-- start --

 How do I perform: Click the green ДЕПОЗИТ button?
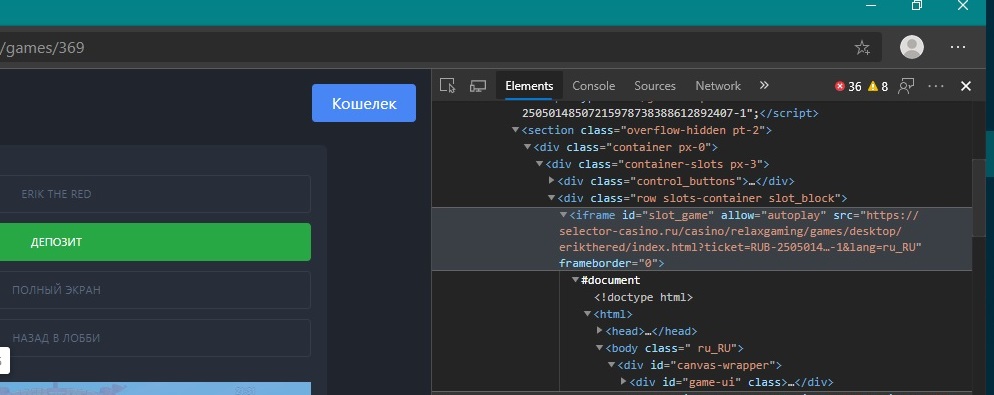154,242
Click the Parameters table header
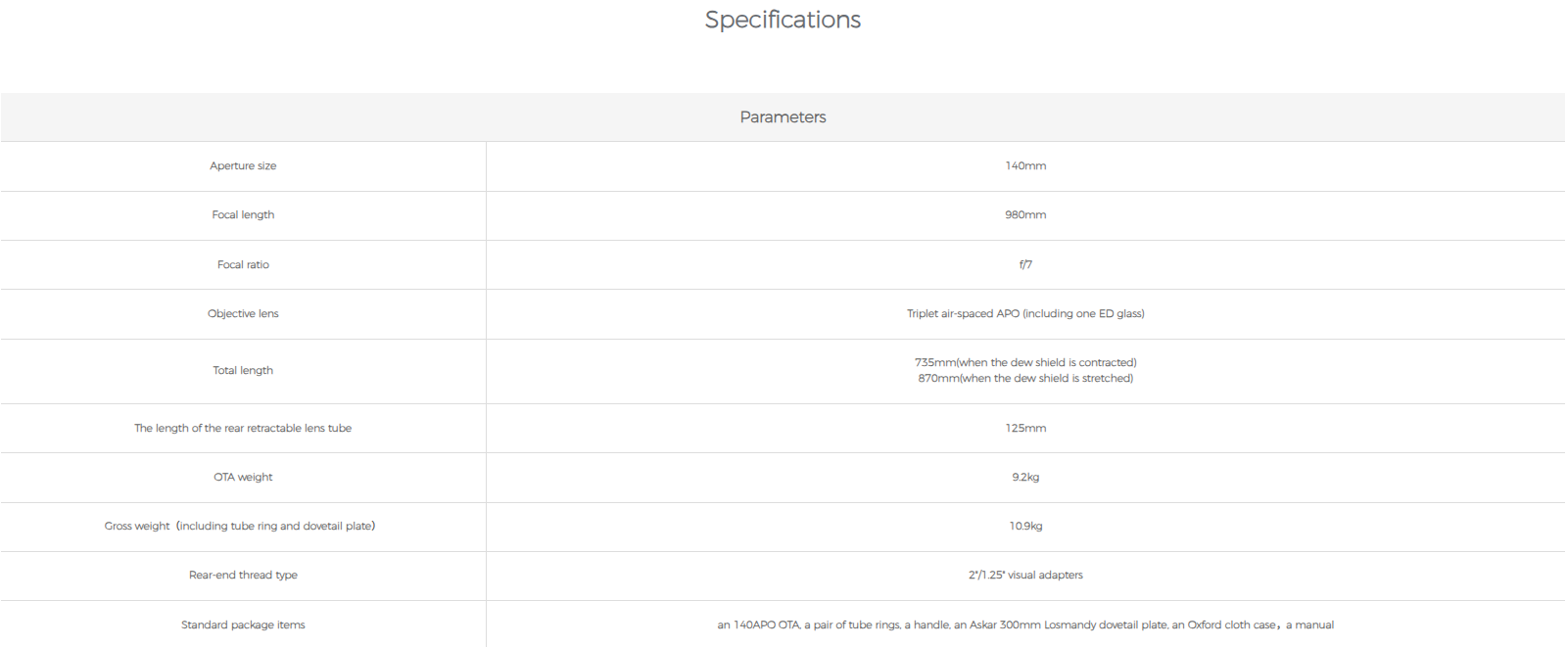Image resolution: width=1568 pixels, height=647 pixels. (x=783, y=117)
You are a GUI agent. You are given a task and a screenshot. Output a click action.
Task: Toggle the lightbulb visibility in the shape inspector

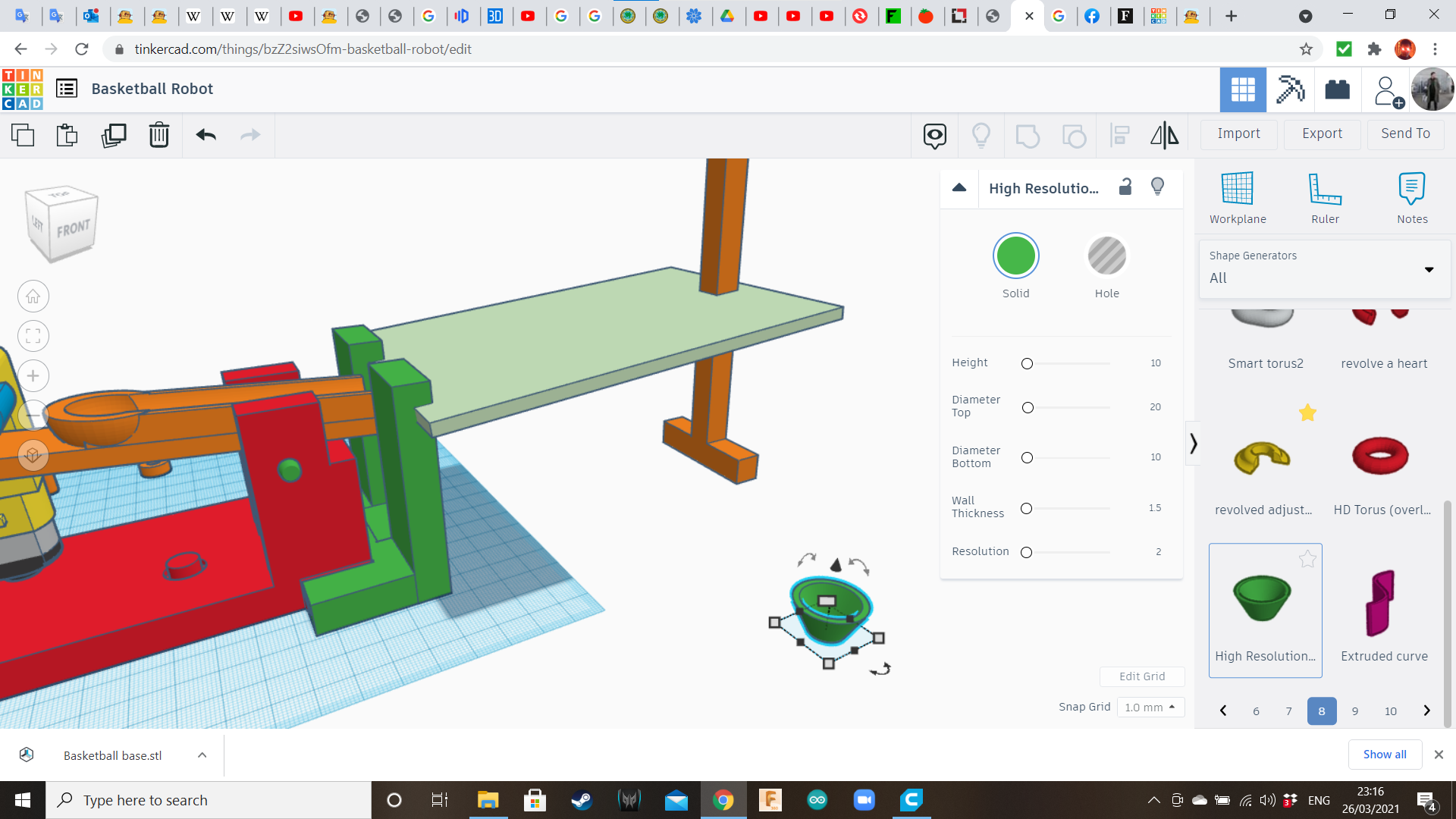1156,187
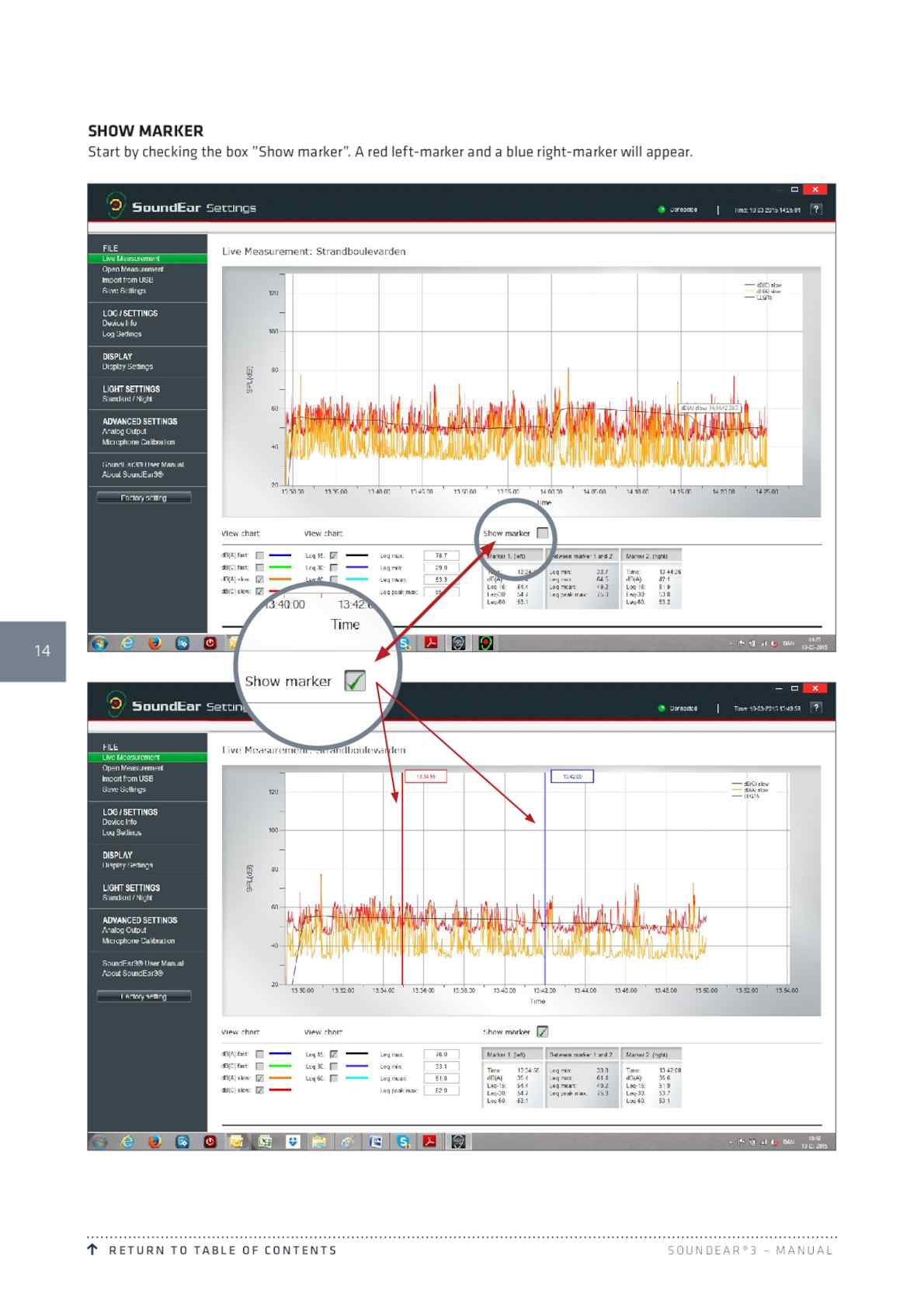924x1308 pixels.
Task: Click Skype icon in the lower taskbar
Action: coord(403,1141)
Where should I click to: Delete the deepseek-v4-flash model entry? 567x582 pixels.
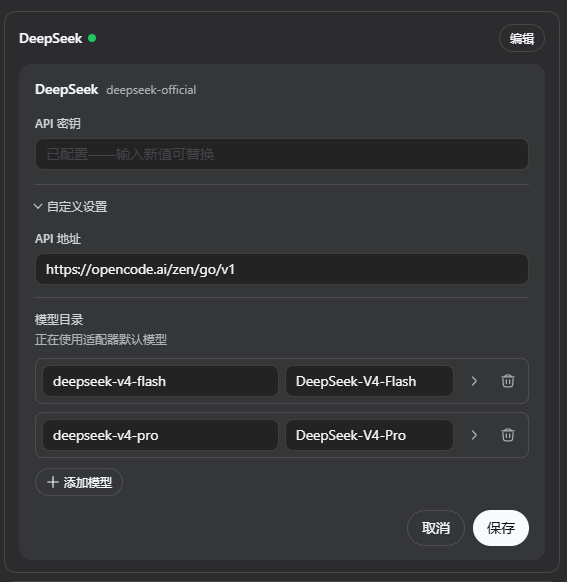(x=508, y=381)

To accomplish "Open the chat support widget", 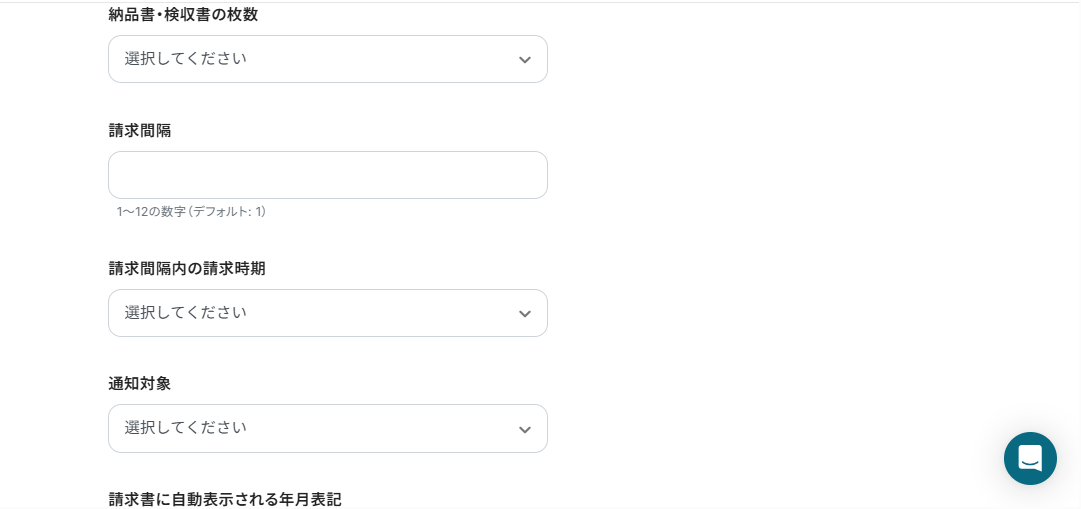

-- end --

Given exercise
Rewrite all of the records above, changing "screenshot" to "screen capture" and leaving every other word unchanged. Omit the pictures from your answer.

Output of the task
 How do I perform: Click the green ДЕПОЗИТ button?
154,242
Click the Parameters table header
Image resolution: width=1568 pixels, height=647 pixels. (x=783, y=117)
You are a GUI agent. You are given a task and a screen capture. Output a click action.
Task: Toggle the lightbulb visibility in the shape inspector

1156,187
924x1308 pixels.
Task: Click Skype icon in the lower taskbar
Action: coord(403,1141)
Where should I click to: Delete the deepseek-v4-flash model entry? 567x582 pixels.
(x=508, y=381)

To accomplish "Open the chat support widget", 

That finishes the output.